The Hollywood action hero is said to be considering legal action against technology giant Apple over his desire to leave his digital music collection to his daughters.As an alternative to legal action against Apple, Willis is also said to be considering setting up a family trust to own his iTunes music.
If he succeeds, he could benefit not just himself and his family but the millions who have purchased songs from Apple's iTunes Store.
Willis has discovered that, like anyone who has bought music online, he does not actually own the tracks but is instead 'borrowing' them under a licence.
Curiously, we can find no restrictions on transferability of iTunes Store music content in the lengthy terms and conditions. While Apple is clear that apps sold through both the Mac App Store and the iOS App Store are distributed under a nontransferable license, the current version of the document makes no reference to any such licensing and transferability restrictions for other types of content such as music.
Apple shifted its entire music store to iTunes Plus content in early 2009, removing copying and device limitations from tracks sold through the marketplace.

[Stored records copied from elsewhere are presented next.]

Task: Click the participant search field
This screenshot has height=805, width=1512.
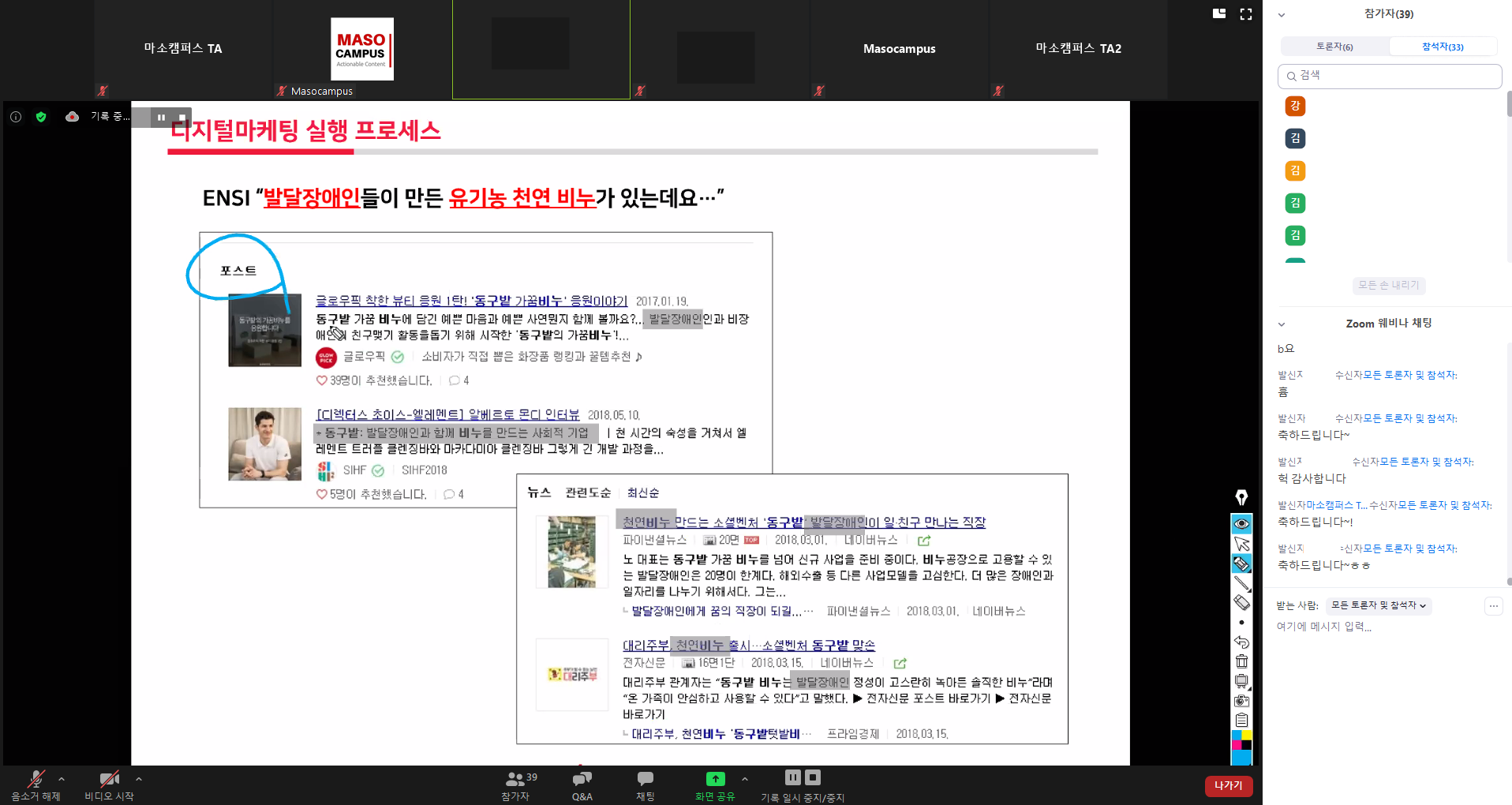Action: click(x=1389, y=76)
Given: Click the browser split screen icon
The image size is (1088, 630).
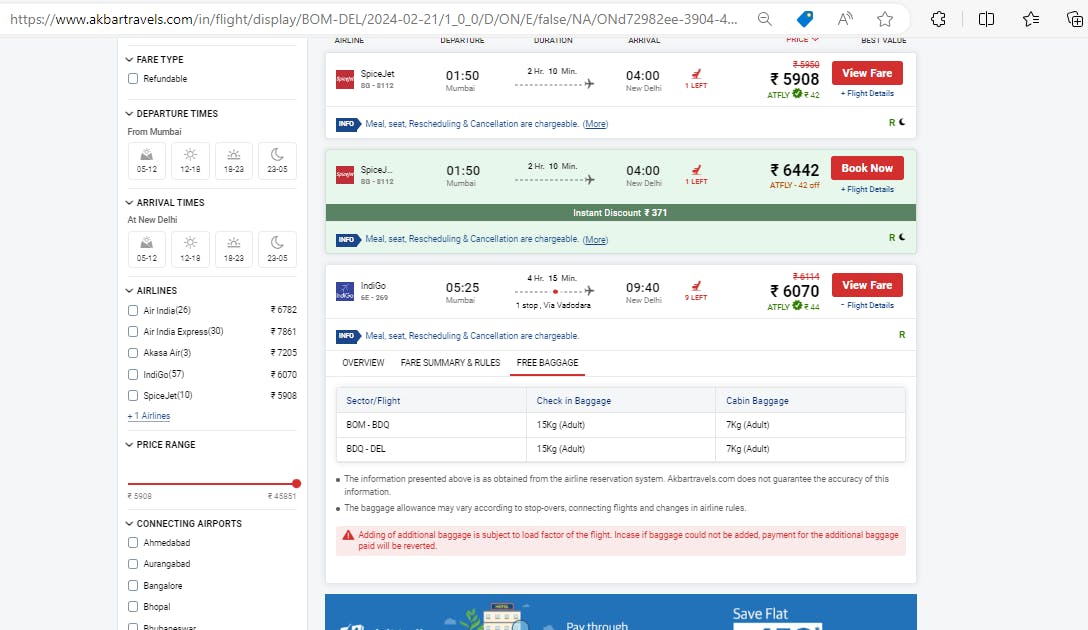Looking at the screenshot, I should click(986, 19).
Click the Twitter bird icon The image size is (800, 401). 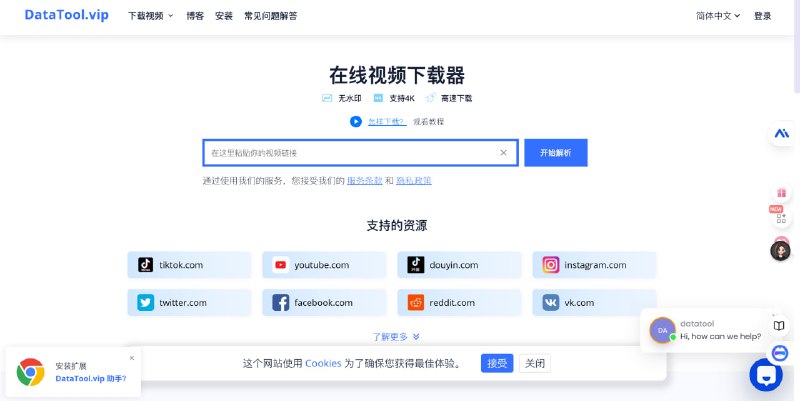(146, 302)
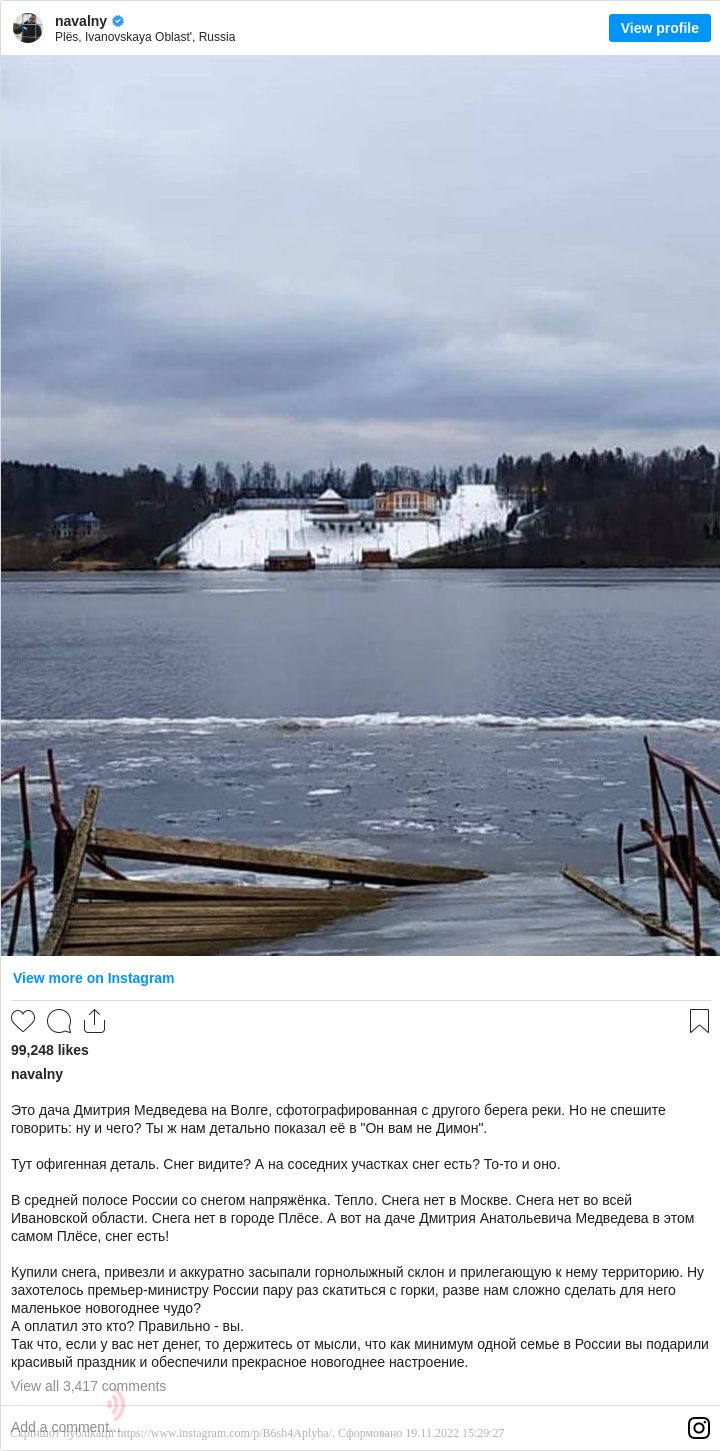The image size is (720, 1451).
Task: Open View more on Instagram link
Action: pyautogui.click(x=93, y=978)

Many users undoubtedly still own restricted non-Plus tracks, but in most cases those can be upgraded to their corresponding Plus versions at relatively low cost.
Ultimately, ownership and copyright on music sold through the iTunes Store are held by record labels who may attempt to dictate transferability, but Apple's own terms do not appear to address such issues on a blanket basis in their current state.
Update: According to a tweet from Willis' wife, the story is untrue.